╔══

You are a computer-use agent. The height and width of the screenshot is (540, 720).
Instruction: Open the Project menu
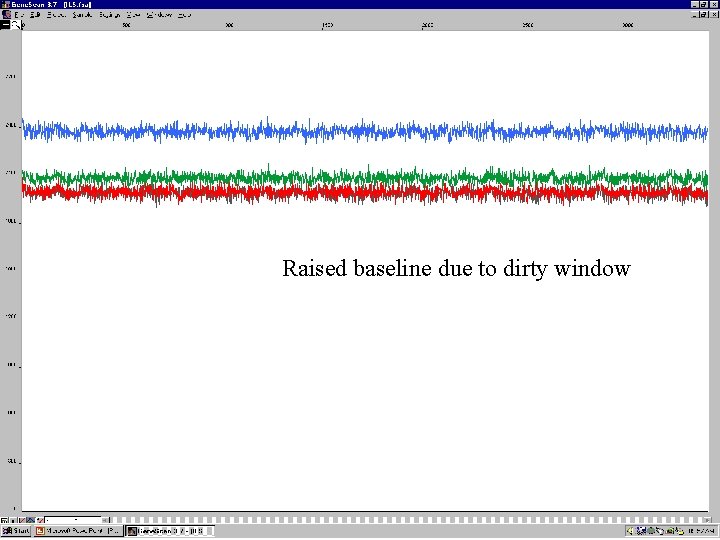click(x=56, y=15)
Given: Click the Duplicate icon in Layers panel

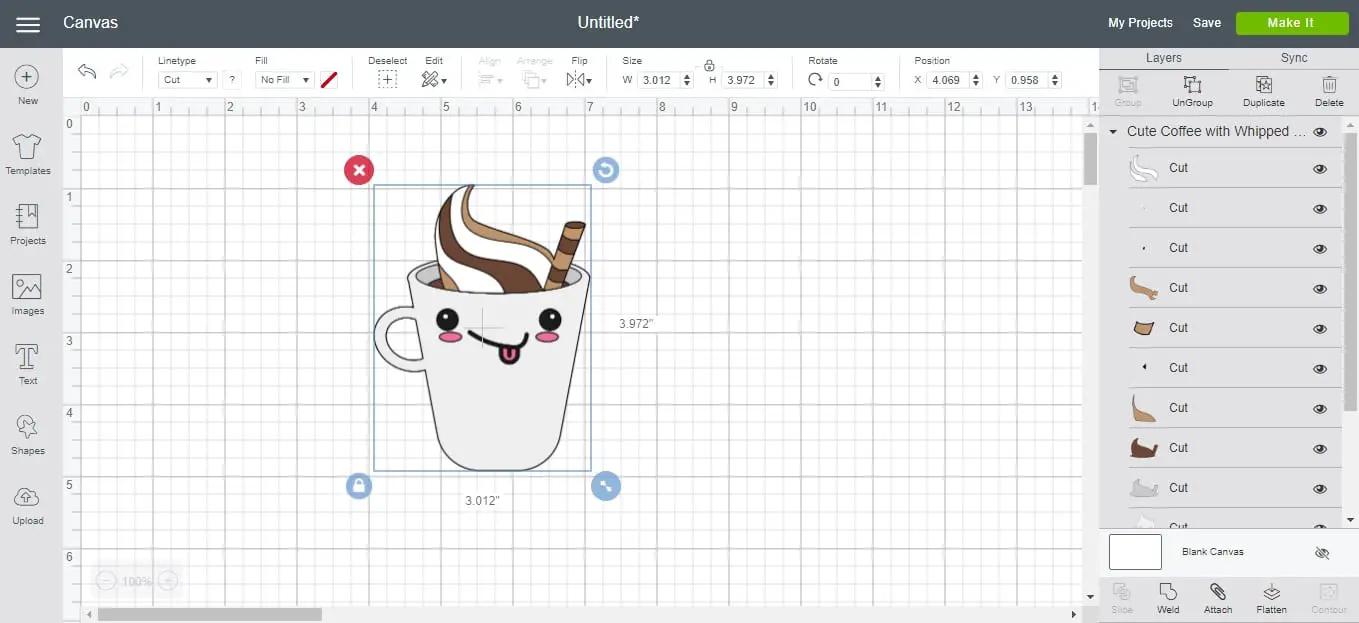Looking at the screenshot, I should click(x=1262, y=90).
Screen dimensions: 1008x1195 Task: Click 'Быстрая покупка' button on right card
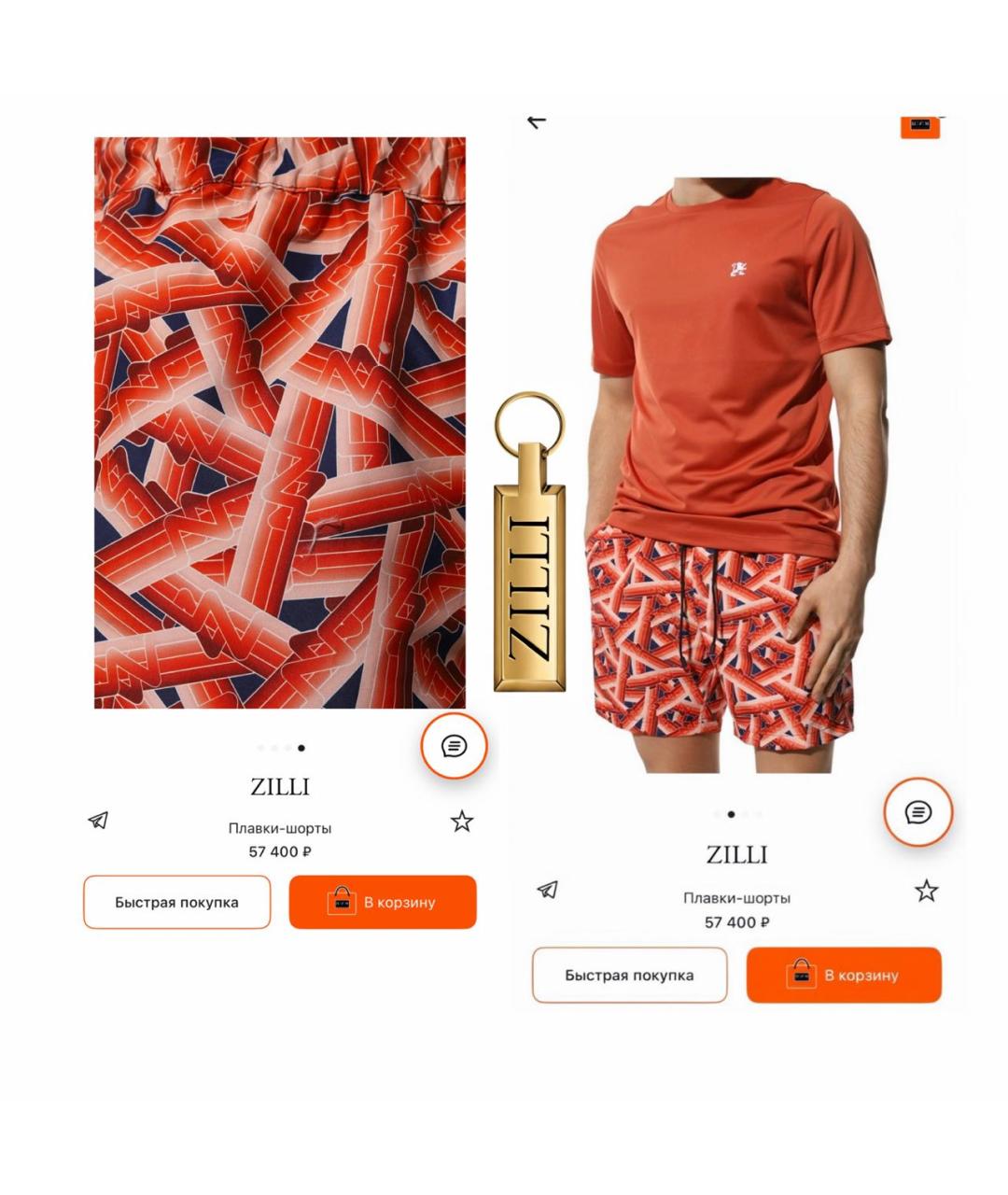[x=629, y=975]
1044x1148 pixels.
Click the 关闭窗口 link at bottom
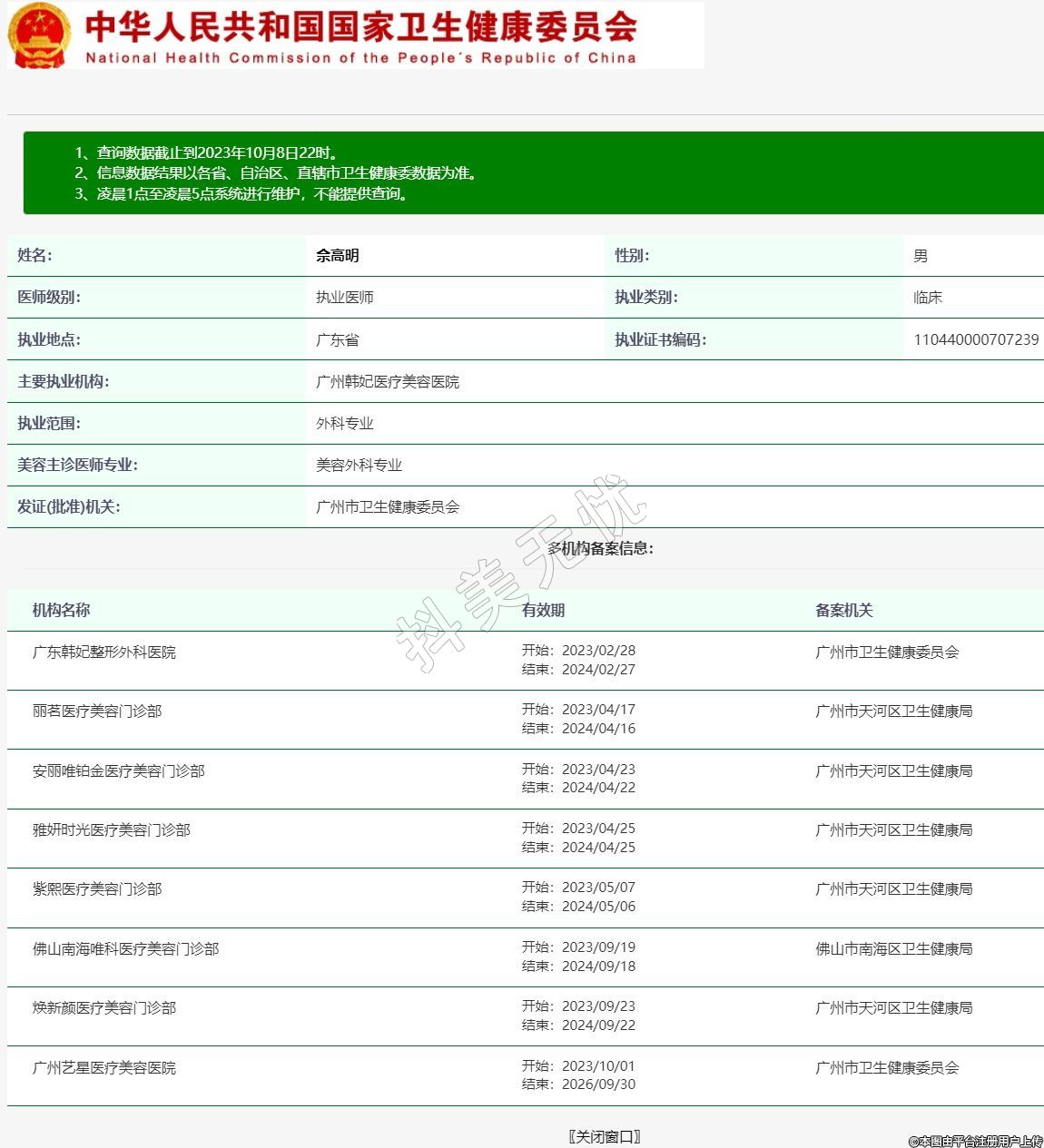click(605, 1136)
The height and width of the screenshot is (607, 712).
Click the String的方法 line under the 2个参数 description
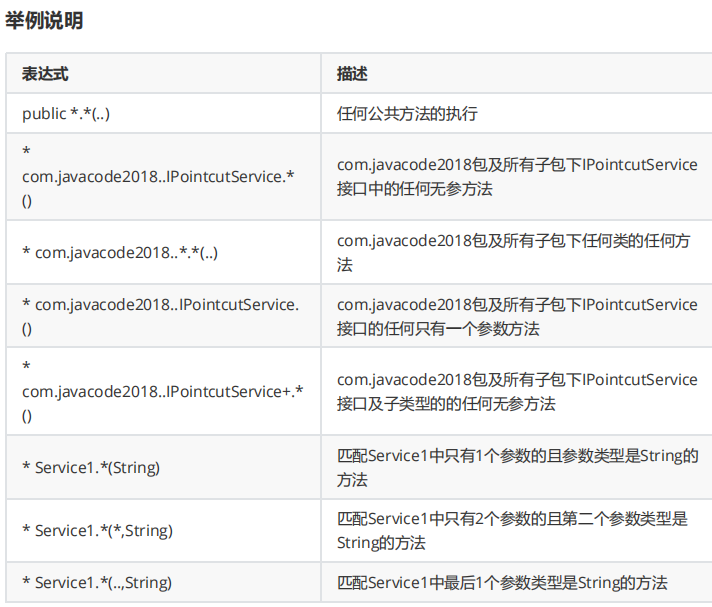[x=381, y=543]
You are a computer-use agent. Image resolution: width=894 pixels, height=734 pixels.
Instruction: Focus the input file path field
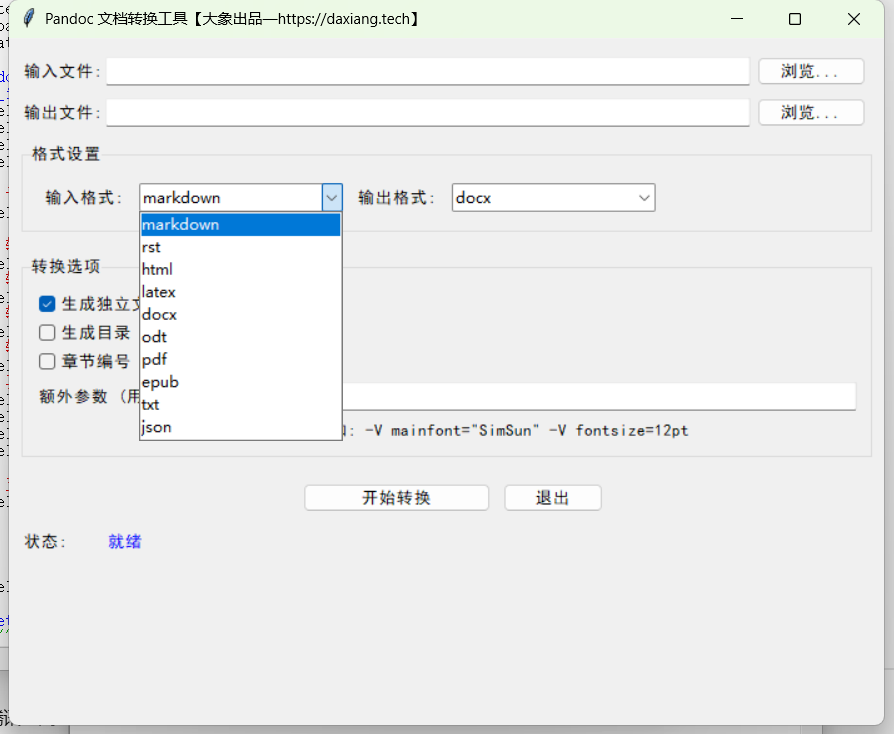pyautogui.click(x=427, y=71)
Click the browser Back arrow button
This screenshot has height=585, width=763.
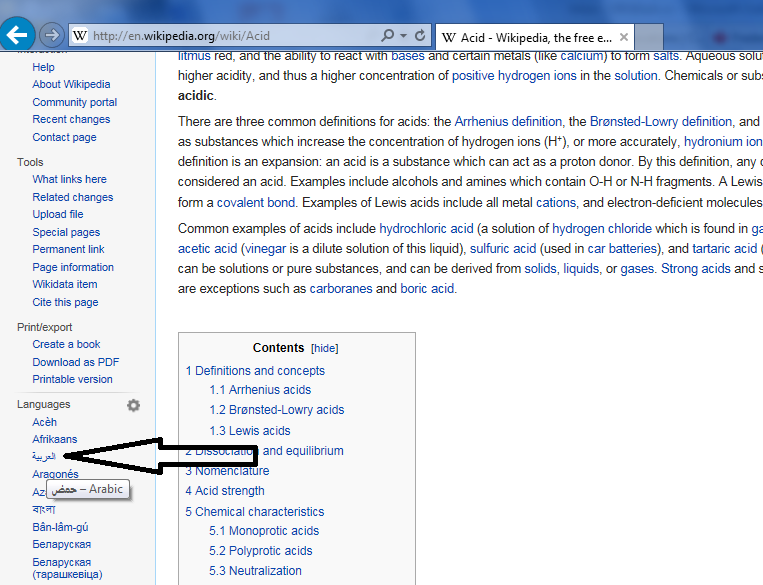(17, 35)
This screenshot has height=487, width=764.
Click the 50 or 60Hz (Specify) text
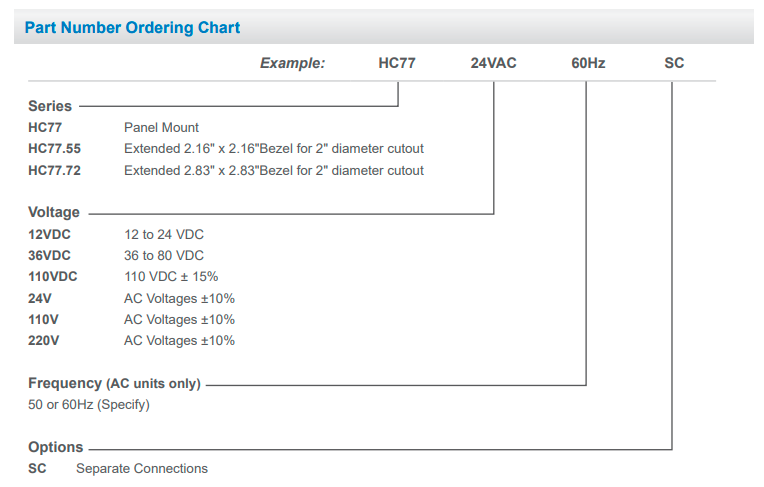[x=89, y=405]
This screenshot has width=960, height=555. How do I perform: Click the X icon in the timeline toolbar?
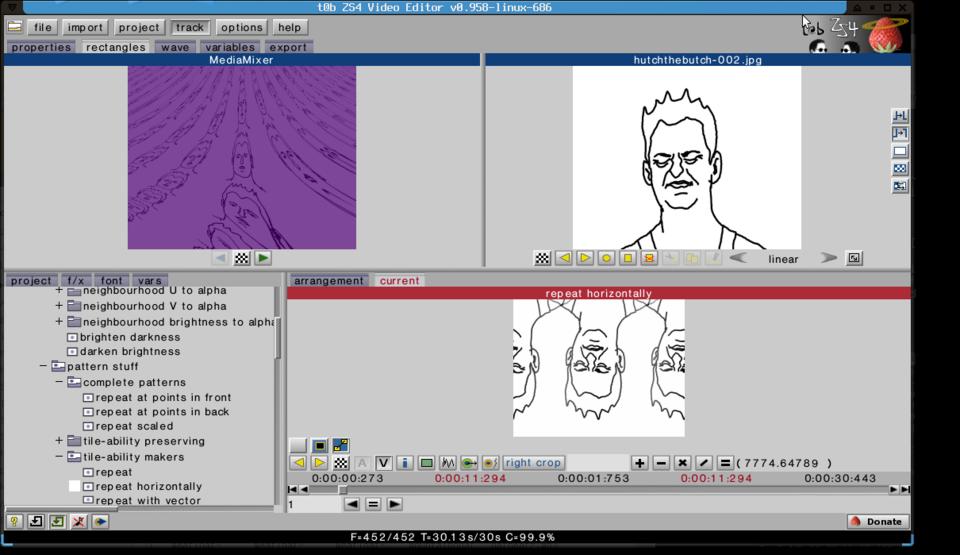tap(682, 463)
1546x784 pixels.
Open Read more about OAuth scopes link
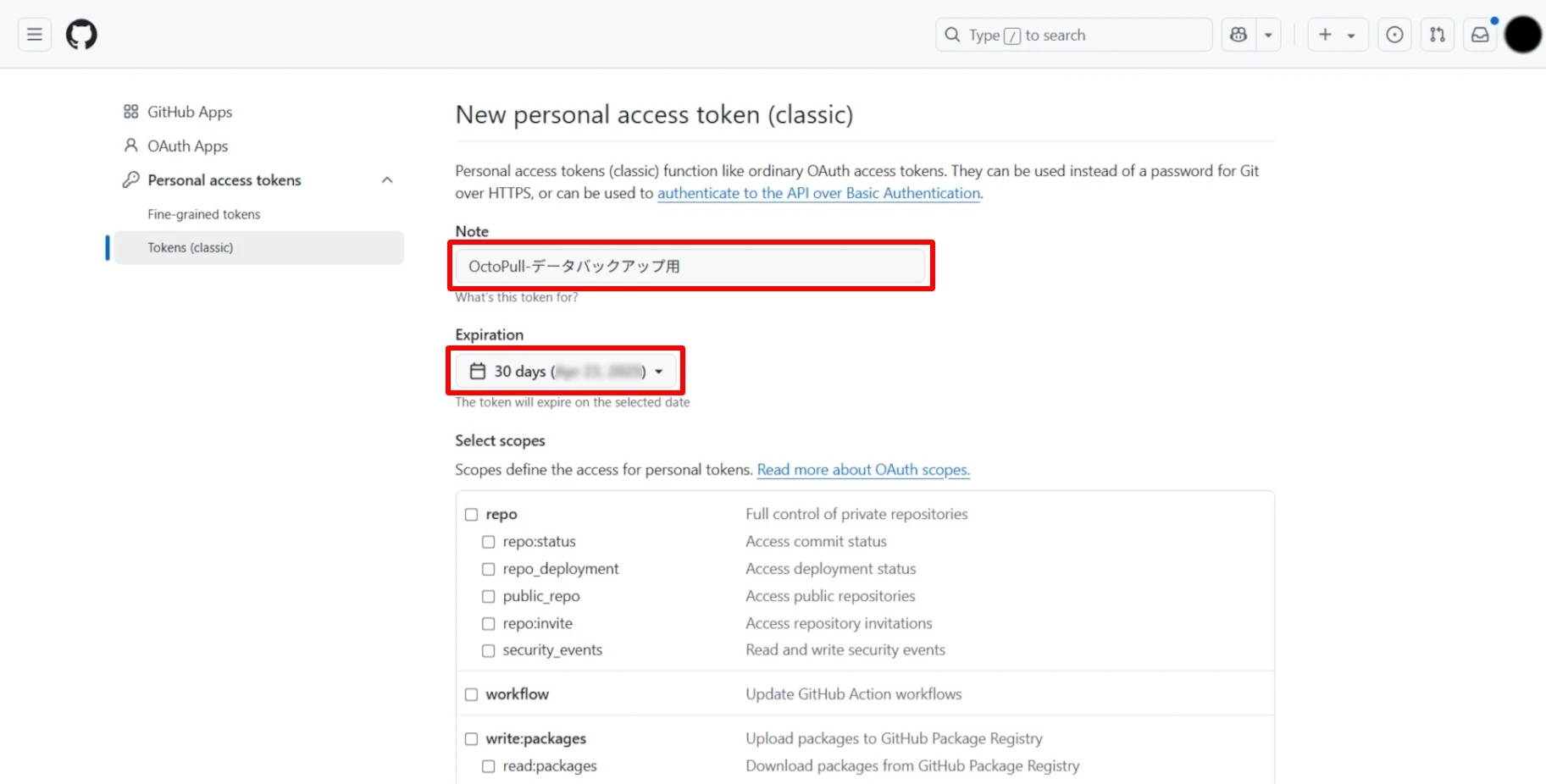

╚══

The answer must be the lines above from the line that contains "1546x784 pixels." to the final line of the data, word for word, with no pictures.

### SOLUTION BELOW
1546x784 pixels.
Open Read more about OAuth scopes link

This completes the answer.